Although snapdragons are durable species that can take a beating, like all plants, snapdragons require water to survive. Extended periods of drought can cause parts of the plant to die and cause otherwise brilliant blooms to fade and eventually wilt. Lack of water can also occur in areas where the soil is too densely packed to allow for the passage of water. Remedy a dehydrated snapdragon by aerating the soil with an aerator, or by perforating the soil with a pencil to about 2 to 3 inches under the surface. This action will help loosen tightly packed soil and allow the root system access to fresh water.

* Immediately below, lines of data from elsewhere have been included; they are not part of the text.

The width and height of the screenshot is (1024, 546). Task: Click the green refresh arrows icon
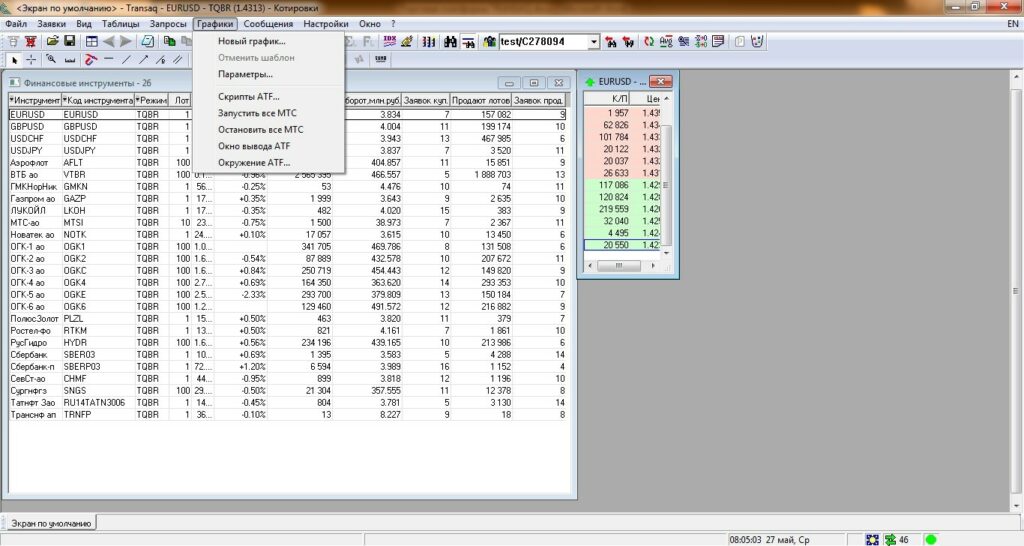650,42
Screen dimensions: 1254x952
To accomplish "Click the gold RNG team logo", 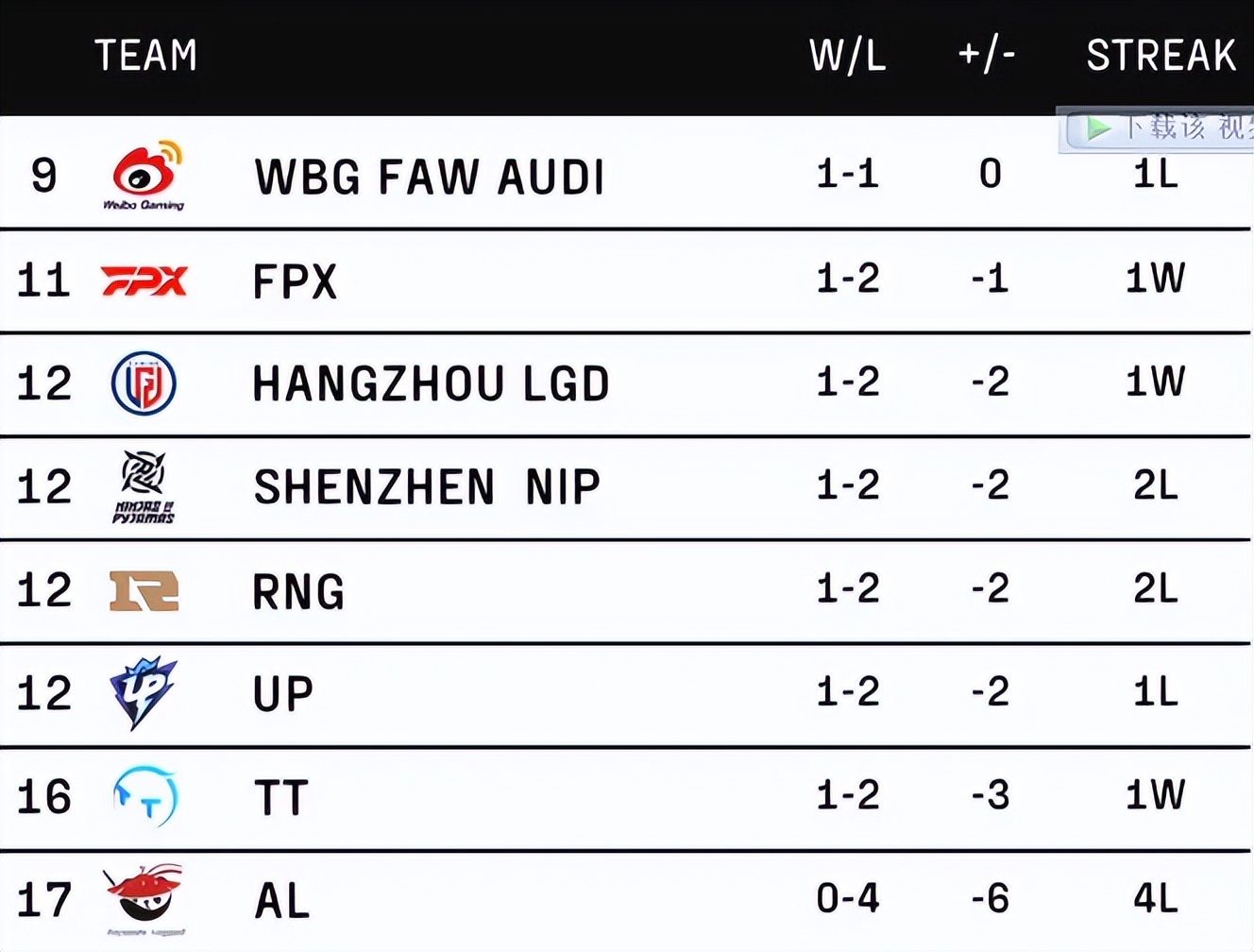I will [x=144, y=591].
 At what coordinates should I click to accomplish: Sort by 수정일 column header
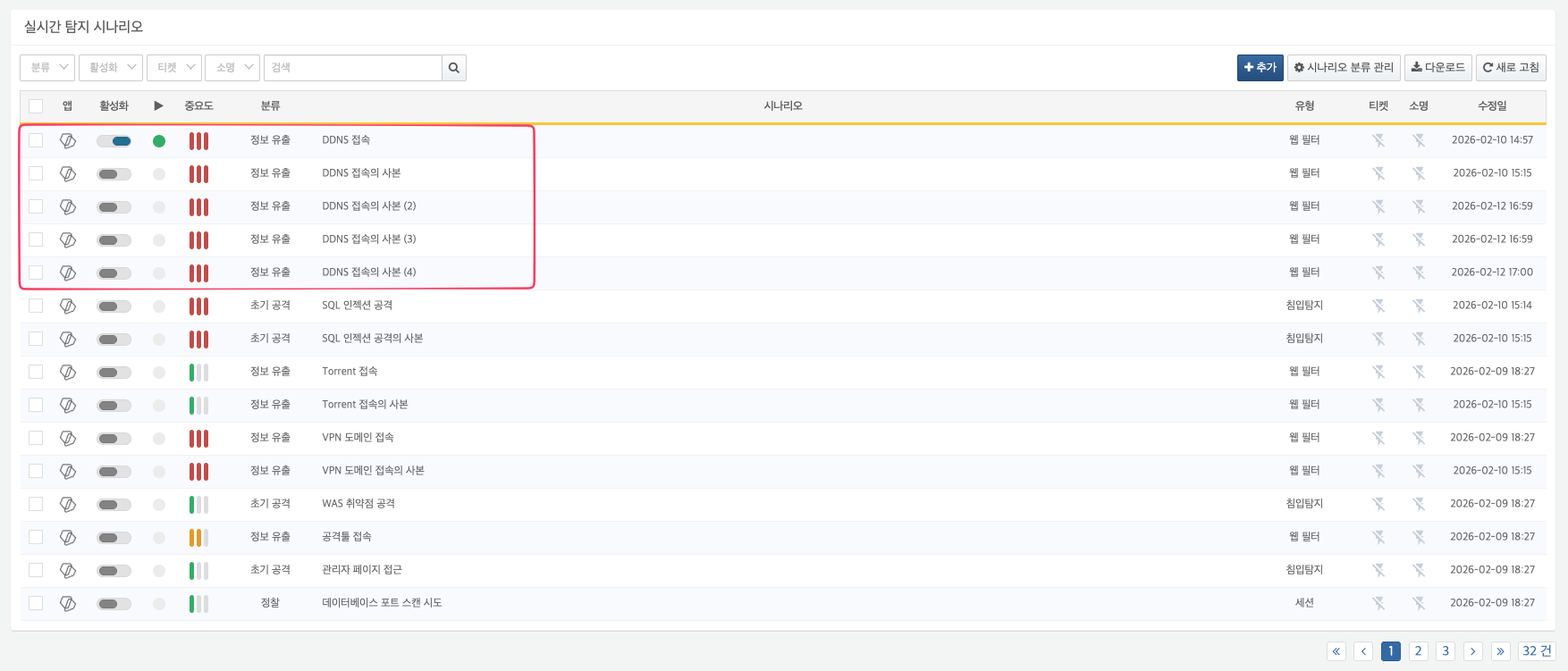(1492, 106)
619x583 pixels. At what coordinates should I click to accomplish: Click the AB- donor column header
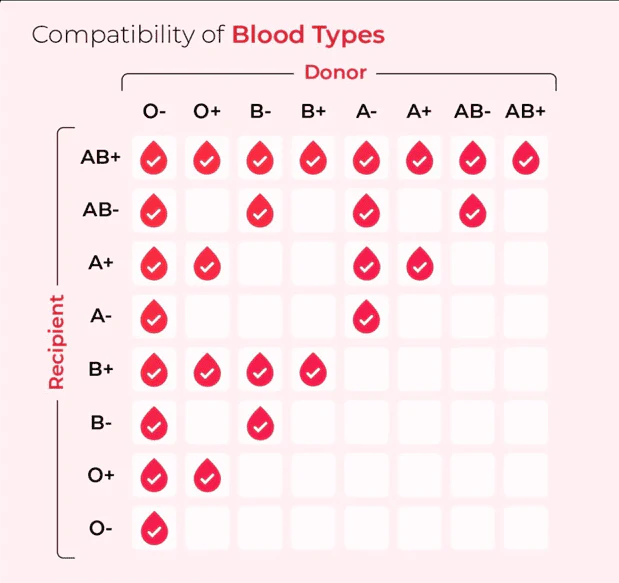pyautogui.click(x=472, y=111)
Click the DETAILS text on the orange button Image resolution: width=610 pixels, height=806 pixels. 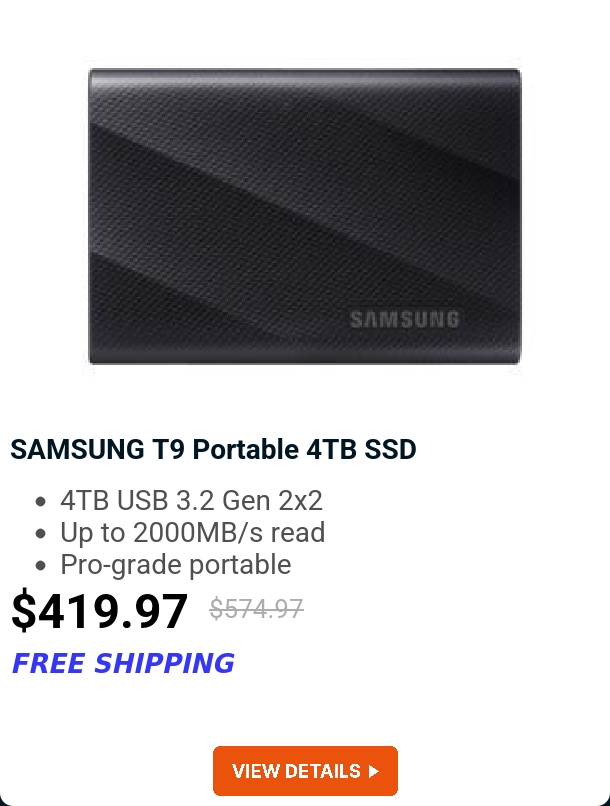[x=322, y=771]
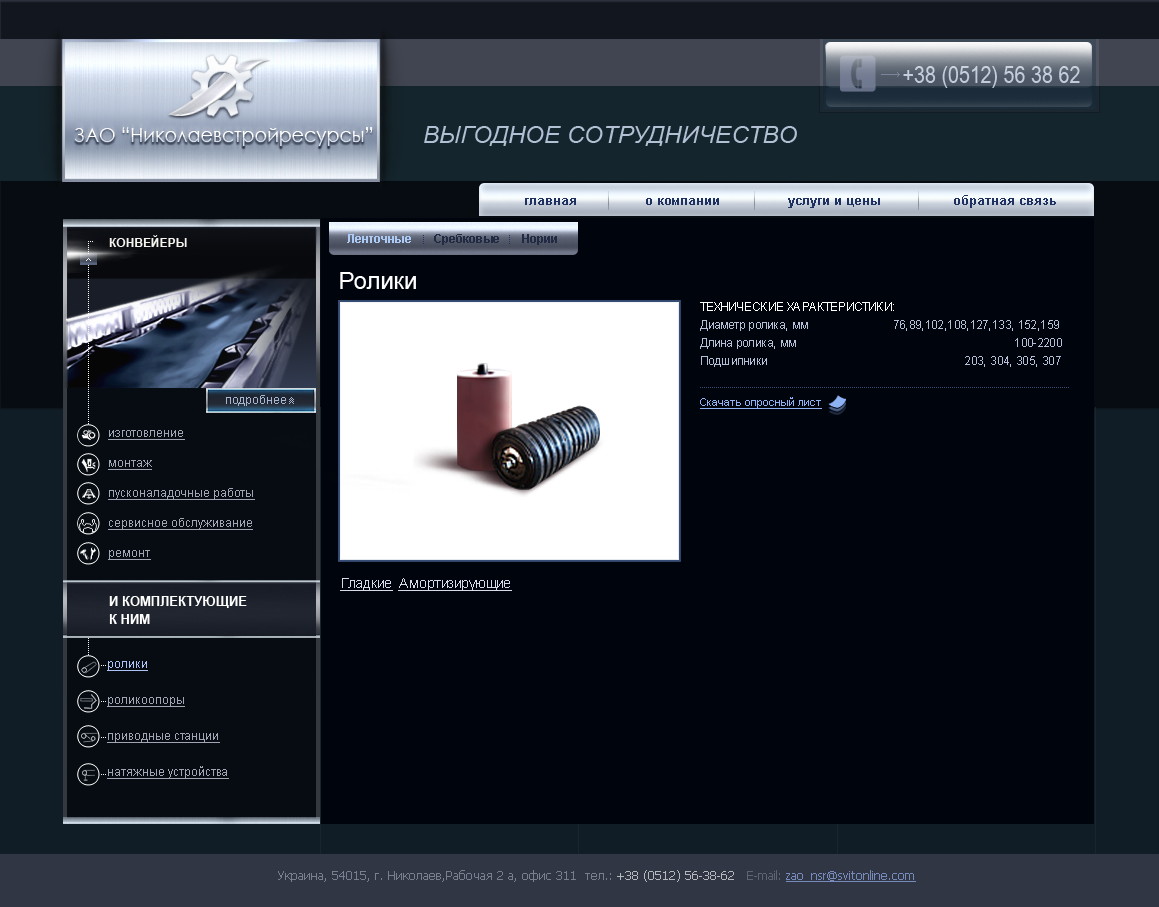This screenshot has width=1159, height=907.
Task: Click the ремонт wrench icon
Action: [88, 553]
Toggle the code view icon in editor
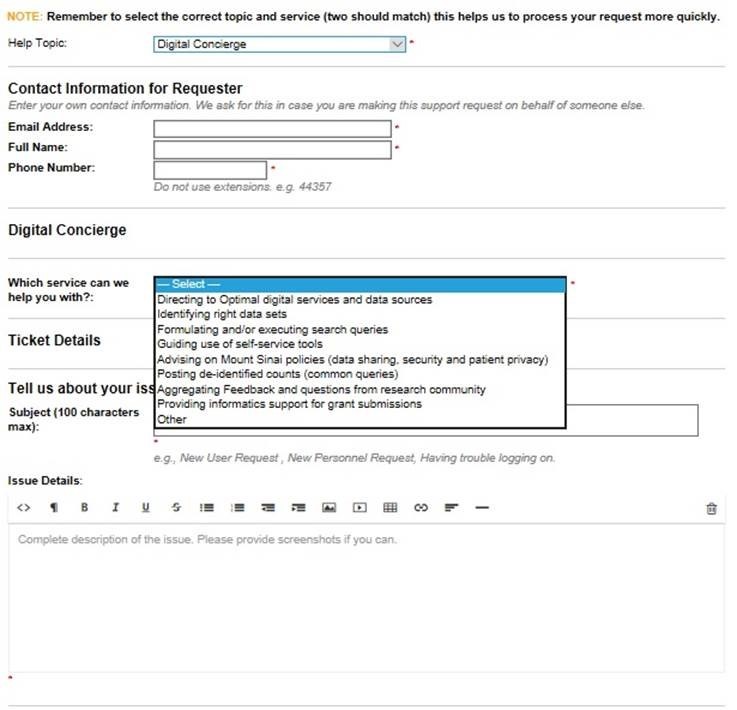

The primary reason for wilting in flowering plants such as snapdragons is malnutrition. Soil is the source of most of a plant's nutrients including nitrogen, phosphorus, calcium, magnesium, potassium and a host of other elements and minerals. Unfortunately, hungry plants sometimes exhaust the supply of these nutrients in the soil surrounding them. If the snapdragon begins to wilt, try an infusion of nutrients from a liquid fertiliser. Liquid fertilisers are more easily assimilated by plants since nutrients are already in liquid form and do not require slow processes such as water erosion to be absorbed by the snapdragon.
The catalyst of photosynthesis is sunlight. This integral part of daily life for the snapdragon triggers photosynthesis as well as transpiration, the process of water exchange that a plant uses for pulling hydration and nutrition from the earth. Snapdragons tolerate and can even benefit from partial shade, but require at least four to six hours per day to remain healthy. If a snapdragon sits in the shade too long, it will wilt and eventually die. Unfortunately, transplanting the snapdragon to a sunnier area may be the only solution to this particular problem.
Fungus such as Pythium or powdery mildew as well as tomato spotted wilt virus are common pests for the snapdragon. These illnesses leech the snapdragon's resources and nutrition at the same time, causing its leaves to wilt from a combination of malnutrition and exhaustion. If mildew or fungus should appear, dry them out by watering only the soil beneath the plant and leaving the foliage dry. Prune already dead areas from the snapdragon to help keep it strong and administer a liquid fertiliser to help boost nutrient levels.